Content starts

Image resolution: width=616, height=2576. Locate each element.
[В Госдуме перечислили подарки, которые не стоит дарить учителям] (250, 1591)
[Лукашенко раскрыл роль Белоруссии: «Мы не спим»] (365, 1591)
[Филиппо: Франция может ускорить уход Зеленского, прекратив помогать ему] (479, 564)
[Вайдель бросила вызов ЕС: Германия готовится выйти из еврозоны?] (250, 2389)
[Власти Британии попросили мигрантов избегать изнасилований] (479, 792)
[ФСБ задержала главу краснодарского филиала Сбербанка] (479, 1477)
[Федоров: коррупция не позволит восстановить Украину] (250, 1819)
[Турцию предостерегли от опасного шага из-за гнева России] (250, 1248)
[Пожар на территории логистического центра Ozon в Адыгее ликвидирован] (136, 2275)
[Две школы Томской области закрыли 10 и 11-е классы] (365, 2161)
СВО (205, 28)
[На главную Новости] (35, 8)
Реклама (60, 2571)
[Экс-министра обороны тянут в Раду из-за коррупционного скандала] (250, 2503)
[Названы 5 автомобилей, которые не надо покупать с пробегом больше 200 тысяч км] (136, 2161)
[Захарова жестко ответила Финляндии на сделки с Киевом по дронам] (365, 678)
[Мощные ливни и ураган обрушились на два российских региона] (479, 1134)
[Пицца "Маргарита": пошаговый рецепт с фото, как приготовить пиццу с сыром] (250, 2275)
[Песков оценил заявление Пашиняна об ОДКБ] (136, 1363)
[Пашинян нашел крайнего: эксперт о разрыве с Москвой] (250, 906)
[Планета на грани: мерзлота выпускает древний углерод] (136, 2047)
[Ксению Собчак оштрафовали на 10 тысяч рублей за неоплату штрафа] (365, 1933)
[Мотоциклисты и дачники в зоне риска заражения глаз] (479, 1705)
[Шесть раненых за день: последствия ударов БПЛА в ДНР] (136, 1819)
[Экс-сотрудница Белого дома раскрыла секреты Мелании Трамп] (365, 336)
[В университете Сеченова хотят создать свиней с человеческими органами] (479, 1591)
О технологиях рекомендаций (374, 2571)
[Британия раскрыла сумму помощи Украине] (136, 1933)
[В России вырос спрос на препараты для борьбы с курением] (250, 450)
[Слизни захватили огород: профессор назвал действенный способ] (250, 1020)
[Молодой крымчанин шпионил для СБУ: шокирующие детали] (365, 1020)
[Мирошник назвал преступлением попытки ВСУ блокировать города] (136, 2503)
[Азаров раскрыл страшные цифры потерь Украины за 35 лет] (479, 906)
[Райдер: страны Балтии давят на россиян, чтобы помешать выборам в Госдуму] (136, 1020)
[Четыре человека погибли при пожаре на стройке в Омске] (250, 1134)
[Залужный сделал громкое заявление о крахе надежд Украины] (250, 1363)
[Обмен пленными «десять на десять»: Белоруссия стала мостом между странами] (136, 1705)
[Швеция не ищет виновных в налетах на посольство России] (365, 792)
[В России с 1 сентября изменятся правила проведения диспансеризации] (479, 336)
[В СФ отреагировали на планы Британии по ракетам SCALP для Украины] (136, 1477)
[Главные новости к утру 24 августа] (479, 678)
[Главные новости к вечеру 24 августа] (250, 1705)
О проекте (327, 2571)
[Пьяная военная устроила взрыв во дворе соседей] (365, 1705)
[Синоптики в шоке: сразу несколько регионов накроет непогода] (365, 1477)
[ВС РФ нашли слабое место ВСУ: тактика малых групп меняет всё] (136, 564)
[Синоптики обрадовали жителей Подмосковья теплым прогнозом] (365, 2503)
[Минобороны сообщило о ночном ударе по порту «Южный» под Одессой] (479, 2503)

Content ends

What to work on - Retype the whole listing above exactly.

Result for this exercise -
Image resolution: width=616, height=2576. Locate each element.
[В Госдуме перечислили подарки, которые не стоит дарить учителям] (250, 1591)
[Лукашенко раскрыл роль Белоруссии: «Мы не спим»] (365, 1591)
[Филиппо: Франция может ускорить уход Зеленского, прекратив помогать ему] (479, 564)
[Вайдель бросила вызов ЕС: Германия готовится выйти из еврозоны?] (250, 2389)
[Власти Британии попросили мигрантов избегать изнасилований] (479, 792)
[ФСБ задержала главу краснодарского филиала Сбербанка] (479, 1477)
[Федоров: коррупция не позволит восстановить Украину] (250, 1819)
[Турцию предостерегли от опасного шага из-за гнева России] (250, 1248)
[Пожар на территории логистического центра Ozon в Адыгее ликвидирован] (136, 2275)
[Две школы Томской области закрыли 10 и 11-е классы] (365, 2161)
СВО (205, 28)
[На главную Новости] (35, 8)
Реклама (60, 2571)
[Экс-министра обороны тянут в Раду из-за коррупционного скандала] (250, 2503)
[Названы 5 автомобилей, которые не надо покупать с пробегом больше 200 тысяч км] (136, 2161)
[Захарова жестко ответила Финляндии на сделки с Киевом по дронам] (365, 678)
[Мощные ливни и ураган обрушились на два российских региона] (479, 1134)
[Пицца "Маргарита": пошаговый рецепт с фото, как приготовить пиццу с сыром] (250, 2275)
[Песков оценил заявление Пашиняна об ОДКБ] (136, 1363)
[Пашинян нашел крайнего: эксперт о разрыве с Москвой] (250, 906)
[Планета на грани: мерзлота выпускает древний углерод] (136, 2047)
[Ксению Собчак оштрафовали на 10 тысяч рублей за неоплату штрафа] (365, 1933)
[Мотоциклисты и дачники в зоне риска заражения глаз] (479, 1705)
[Шесть раненых за день: последствия ударов БПЛА в ДНР] (136, 1819)
[Экс-сотрудница Белого дома раскрыла секреты Мелании Трамп] (365, 336)
[В университете Сеченова хотят создать свиней с человеческими органами] (479, 1591)
О технологиях рекомендаций (374, 2571)
[Британия раскрыла сумму помощи Украине] (136, 1933)
[В России вырос спрос на препараты для борьбы с курением] (250, 450)
[Слизни захватили огород: профессор назвал действенный способ] (250, 1020)
[Молодой крымчанин шпионил для СБУ: шокирующие детали] (365, 1020)
[Мирошник назвал преступлением попытки ВСУ блокировать города] (136, 2503)
[Азаров раскрыл страшные цифры потерь Украины за 35 лет] (479, 906)
[Райдер: страны Балтии давят на россиян, чтобы помешать выборам в Госдуму] (136, 1020)
[Четыре человека погибли при пожаре на стройке в Омске] (250, 1134)
[Залужный сделал громкое заявление о крахе надежд Украины] (250, 1363)
[Обмен пленными «десять на десять»: Белоруссия стала мостом между странами] (136, 1705)
[Швеция не ищет виновных в налетах на посольство России] (365, 792)
[В России с 1 сентября изменятся правила проведения диспансеризации] (479, 336)
[В СФ отреагировали на планы Британии по ракетам SCALP для Украины] (136, 1477)
[Главные новости к утру 24 августа] (479, 678)
[Главные новости к вечеру 24 августа] (250, 1705)
О проекте (327, 2571)
[Пьяная военная устроила взрыв во дворе соседей] (365, 1705)
[Синоптики в шоке: сразу несколько регионов накроет непогода] (365, 1477)
[ВС РФ нашли слабое место ВСУ: тактика малых групп меняет всё] (136, 564)
[Синоптики обрадовали жителей Подмосковья теплым прогнозом] (365, 2503)
[Минобороны сообщило о ночном ударе по порту «Южный» под Одессой] (479, 2503)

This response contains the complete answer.